[rucksack-devel] Re: Rucksack, ECLM
Marco Baringer
mb at bese.it
Thu May 18 11:46:49 UTC 2006
"Arthur Lemmens" <alemmens at xs4all.nl> writes:
> I'm not totally sure why you put it like that. Let me try to explain
> what I expect from transactions:
>
> - Once a transaction has committed, you should have a guarantee that
> your changes are made persistent: when you reboot Rucksack after
> a commit, it should find all chose changes. That's the durability
> part.
>
> - Transactions should be all-or-nothing. If an error occurs during a
> transaction and a transaction is aborted (rolled back), all of the
> changes made by that transaction should be undone. That's the
> atomicity part.
>
> - Parallel transactions should behave as if they happened sequentially.
> They should have the same effect as if the oldest transaction has
> started and completed its job before all younger transactions.
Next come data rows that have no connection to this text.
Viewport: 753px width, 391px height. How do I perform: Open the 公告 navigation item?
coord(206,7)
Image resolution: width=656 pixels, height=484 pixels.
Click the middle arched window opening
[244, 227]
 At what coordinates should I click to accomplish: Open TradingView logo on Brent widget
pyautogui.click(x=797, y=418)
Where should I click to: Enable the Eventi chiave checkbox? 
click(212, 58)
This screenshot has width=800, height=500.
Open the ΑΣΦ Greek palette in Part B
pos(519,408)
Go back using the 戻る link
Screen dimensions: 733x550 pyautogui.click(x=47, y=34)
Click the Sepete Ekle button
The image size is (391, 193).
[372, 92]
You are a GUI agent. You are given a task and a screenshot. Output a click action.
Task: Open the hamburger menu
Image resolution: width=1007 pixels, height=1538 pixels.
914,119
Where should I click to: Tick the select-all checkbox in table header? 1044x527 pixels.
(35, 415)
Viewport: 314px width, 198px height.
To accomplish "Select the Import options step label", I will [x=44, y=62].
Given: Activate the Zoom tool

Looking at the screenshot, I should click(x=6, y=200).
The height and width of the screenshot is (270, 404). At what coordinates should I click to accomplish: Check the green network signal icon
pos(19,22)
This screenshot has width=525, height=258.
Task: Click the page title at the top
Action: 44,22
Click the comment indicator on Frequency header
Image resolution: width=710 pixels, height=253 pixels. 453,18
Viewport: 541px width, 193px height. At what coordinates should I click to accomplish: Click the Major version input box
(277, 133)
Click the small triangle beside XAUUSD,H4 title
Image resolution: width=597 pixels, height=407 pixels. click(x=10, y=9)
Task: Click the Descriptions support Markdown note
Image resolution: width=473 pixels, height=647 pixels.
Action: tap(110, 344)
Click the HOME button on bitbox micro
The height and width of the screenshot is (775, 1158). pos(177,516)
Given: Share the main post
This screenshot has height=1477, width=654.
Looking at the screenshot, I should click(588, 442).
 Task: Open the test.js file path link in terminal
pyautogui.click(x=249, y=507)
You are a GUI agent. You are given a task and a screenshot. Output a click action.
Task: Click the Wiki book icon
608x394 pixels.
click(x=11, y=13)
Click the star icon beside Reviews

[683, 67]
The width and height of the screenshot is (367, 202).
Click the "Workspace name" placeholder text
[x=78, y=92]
That's
> the isolation part I think. (Maybe it's also the consistency part;
> but it always seemed to me that consistency must be guaranteed by
> the application, not just by the persistence library.)
this is the isolation part. the consistency part is generally used
when talking about foreign key references, which i don't think really
apply to rucksack (except for the constraint that if object A has a
reference to object B then B must exist).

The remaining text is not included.